Silica returned to national consciousness at about the same time the OSH Act took effect in 1970 and gave birth to OSHA and its sister agency NIOSH. The institute was created to be a research body, and one of its earliest tasks was to develop “criteria documents” that would provide OSHA with information on hazardous chemicals so that OSHA could regulate them. One of NIOSH’s first studies, of sandblasting and silica exposure, revealed extensive silicosis among workers involved in these activities and found that “the protection afforded [workers by their protective equipment] is, on the average, poor” (Blair 1974).
At the same time, OSHA was adopting its startup standards, which included the original silica limits. Due to a quirk of timing, however, only the standards applicable outside of the construction and maritime industries included the updated 1968 TLVs.
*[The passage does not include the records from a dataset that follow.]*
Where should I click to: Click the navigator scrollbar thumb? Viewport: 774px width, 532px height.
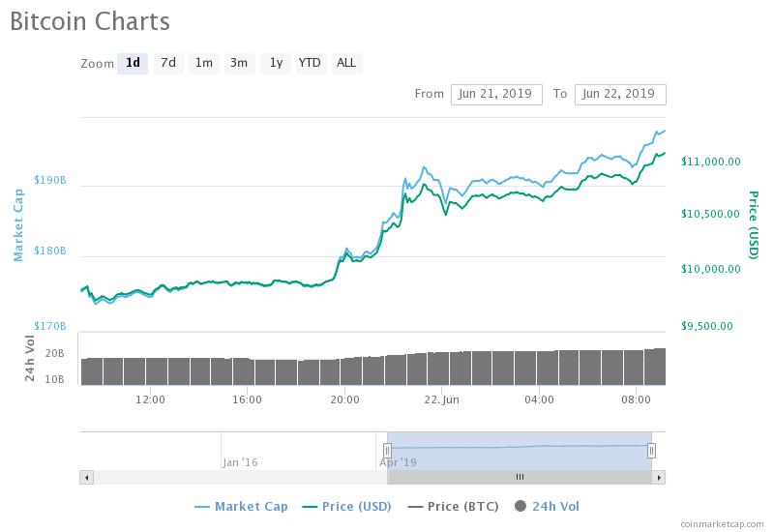click(x=520, y=477)
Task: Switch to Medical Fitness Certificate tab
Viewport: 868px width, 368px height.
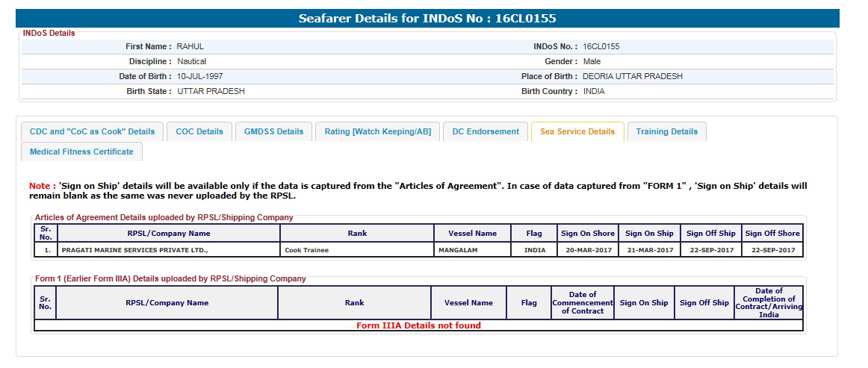Action: pos(81,152)
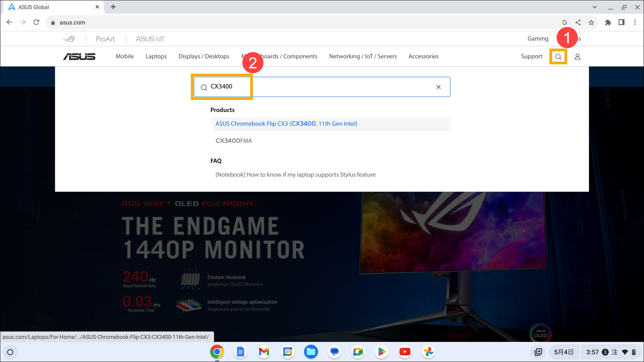Open the Chrome extensions puzzle icon

(608, 23)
The construction and maritime standards, which covered 90% of the country’s silica-exposed workers, remained at the original 1936 levels.67
In 1974, NIOSH issued a criteria document recommendation that OSHA reduce its silica standards to 50 µg/m3 (half of the then-existing level for general industry and 12-25% of the level for construction and maritime) and adopt various ancillary provisions, including exposure monitoring and medical surveillance for exposed workers (CDC-NIOSH 1974). Based on the NIOSH recommendation, OSHA published an advance notice of proposed rulemaking.68 Silica-using industries responded by creating a new industry group called the Silica Safety Association; its stated purpose was to “investigate and report on possible health hazards involved in [the] use of silica products and to recommend adequate protective measures considered economically feasible,” but its true purpose, as made clear in its fundraising solicitations, was to ensure that OSHA did not adopt the NIOSH-recommended standard (Markowitz and Rosner 1998, 306). The group was successful enough that no proposal or final rule was issued in the 20th century, a result helped significantly by the anti-regulatory bias of the Reagan and Bush I administrations.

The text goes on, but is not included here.